BEGIN

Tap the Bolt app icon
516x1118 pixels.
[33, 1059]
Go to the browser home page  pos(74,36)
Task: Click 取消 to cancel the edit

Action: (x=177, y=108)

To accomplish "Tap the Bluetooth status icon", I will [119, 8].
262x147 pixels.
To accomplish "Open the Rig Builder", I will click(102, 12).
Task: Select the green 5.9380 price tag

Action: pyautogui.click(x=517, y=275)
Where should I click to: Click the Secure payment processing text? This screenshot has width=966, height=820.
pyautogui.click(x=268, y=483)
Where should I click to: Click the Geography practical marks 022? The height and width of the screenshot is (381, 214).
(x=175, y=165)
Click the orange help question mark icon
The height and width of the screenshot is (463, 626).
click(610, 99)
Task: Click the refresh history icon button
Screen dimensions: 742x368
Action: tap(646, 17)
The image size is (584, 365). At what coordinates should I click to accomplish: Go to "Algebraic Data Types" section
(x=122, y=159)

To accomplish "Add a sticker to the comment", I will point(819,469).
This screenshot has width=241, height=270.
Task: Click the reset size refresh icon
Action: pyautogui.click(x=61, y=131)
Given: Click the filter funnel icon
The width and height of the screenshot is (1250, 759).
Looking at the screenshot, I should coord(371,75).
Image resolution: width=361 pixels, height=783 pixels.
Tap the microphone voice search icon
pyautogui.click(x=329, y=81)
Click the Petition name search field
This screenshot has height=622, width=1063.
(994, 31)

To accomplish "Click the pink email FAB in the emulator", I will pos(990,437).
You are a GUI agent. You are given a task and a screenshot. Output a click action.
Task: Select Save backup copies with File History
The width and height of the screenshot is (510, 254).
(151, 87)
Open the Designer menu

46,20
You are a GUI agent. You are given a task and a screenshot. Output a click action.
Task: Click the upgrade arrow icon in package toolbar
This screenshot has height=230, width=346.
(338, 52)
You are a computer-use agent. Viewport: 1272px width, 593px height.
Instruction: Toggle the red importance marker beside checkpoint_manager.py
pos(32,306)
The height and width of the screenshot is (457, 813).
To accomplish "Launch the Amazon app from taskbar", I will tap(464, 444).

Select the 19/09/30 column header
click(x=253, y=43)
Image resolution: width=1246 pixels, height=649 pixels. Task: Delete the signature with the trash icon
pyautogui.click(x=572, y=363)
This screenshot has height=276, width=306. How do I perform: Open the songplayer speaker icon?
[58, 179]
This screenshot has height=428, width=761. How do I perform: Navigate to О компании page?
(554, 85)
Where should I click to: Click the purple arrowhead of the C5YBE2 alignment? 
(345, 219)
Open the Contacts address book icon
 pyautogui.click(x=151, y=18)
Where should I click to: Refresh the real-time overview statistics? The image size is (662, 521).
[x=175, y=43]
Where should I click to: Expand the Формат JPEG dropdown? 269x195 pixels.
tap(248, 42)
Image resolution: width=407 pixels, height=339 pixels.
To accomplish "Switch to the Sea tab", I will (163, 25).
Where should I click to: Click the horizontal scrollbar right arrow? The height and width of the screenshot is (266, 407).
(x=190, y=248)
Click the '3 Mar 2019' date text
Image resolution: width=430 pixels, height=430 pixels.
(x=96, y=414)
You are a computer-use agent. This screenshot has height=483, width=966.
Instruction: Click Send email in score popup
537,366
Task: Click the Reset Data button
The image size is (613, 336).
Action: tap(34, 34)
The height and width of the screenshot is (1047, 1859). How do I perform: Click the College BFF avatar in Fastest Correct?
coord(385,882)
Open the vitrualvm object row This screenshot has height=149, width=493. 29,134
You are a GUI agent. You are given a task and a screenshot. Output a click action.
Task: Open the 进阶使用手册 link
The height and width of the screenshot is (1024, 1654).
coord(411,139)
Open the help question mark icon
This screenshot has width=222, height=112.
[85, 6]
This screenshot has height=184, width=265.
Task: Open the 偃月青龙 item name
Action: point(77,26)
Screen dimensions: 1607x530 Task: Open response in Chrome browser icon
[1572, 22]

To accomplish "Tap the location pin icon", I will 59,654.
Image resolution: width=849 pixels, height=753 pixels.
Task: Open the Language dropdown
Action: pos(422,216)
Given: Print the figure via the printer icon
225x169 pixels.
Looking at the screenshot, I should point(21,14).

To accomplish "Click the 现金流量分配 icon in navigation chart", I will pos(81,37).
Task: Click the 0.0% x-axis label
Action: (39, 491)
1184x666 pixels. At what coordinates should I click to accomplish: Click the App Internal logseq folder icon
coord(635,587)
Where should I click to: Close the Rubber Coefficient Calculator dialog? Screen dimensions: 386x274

END

WHAT TO PRODUCE
Extract from the listing above the lines between the line containing "Where should I click to: Click the Secure" and the line containing "Click the orange help question mark icon", keeping both of those lines. Output nothing else.

ANSWER SPACE
Where should I click to: Click the Secure payment processing text? This screenshot has width=966, height=820.
pyautogui.click(x=268, y=483)
Where should I click to: Click the Geography practical marks 022? The height and width of the screenshot is (381, 214).
(x=175, y=165)
Click the orange help question mark icon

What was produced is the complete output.